Anka tersadar dari lamunannya, lalu segera turun dari mobil dan masuk ke dalam rumah. Baru saja memasuki rumahnya, Anka mendengar keributan dari ruang keluarga. Dia pun segera masuk menuju ruang keluarga.

"Ada apa?" tanya Anka melihat ke sekeliling ruang keluarga yang sedikit berantakan sedangkan adiknya berdiri di atas sofa, di samping sofa ada Banu dan seorang dokter.

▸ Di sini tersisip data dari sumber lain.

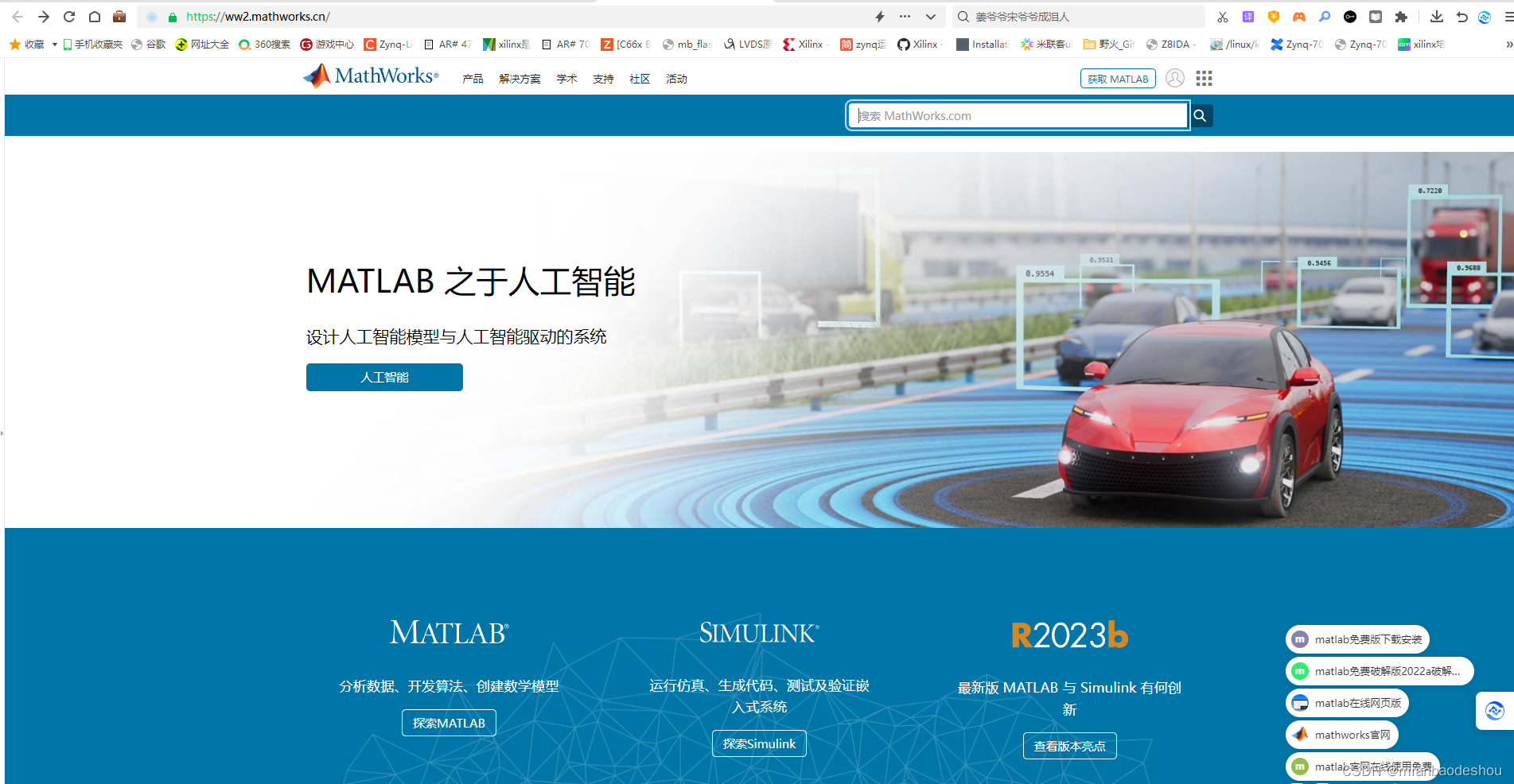
Task: Click the game controller extension icon
Action: pos(1299,16)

"Kebetulan kamu udah pulang, bantuin Ayah pegangin Kara. Dia harus di infus" ucap Banu menoleh ke arah Anka.

"Jangan macam-macam lo!" ucap Kara menatap tajam pada saudara kembarnya.

"Aku tadi beliin kamu makan, mau coba gak?" tawar Anka tersenyum lembut pada adiknya, perlahan dia berjalan mendekati adiknya.

"Nih, ada macam-macam makanan yang aku beli tadi mau gak?" tunjuk Anka pada bingkisan makanan yang ada di tangannya.

"Ibu ambilin piringnya, ayo kita makan bareng-bareng biar lebih enak" sahut Naira segera pergi ke dapur untuk mengambil piring.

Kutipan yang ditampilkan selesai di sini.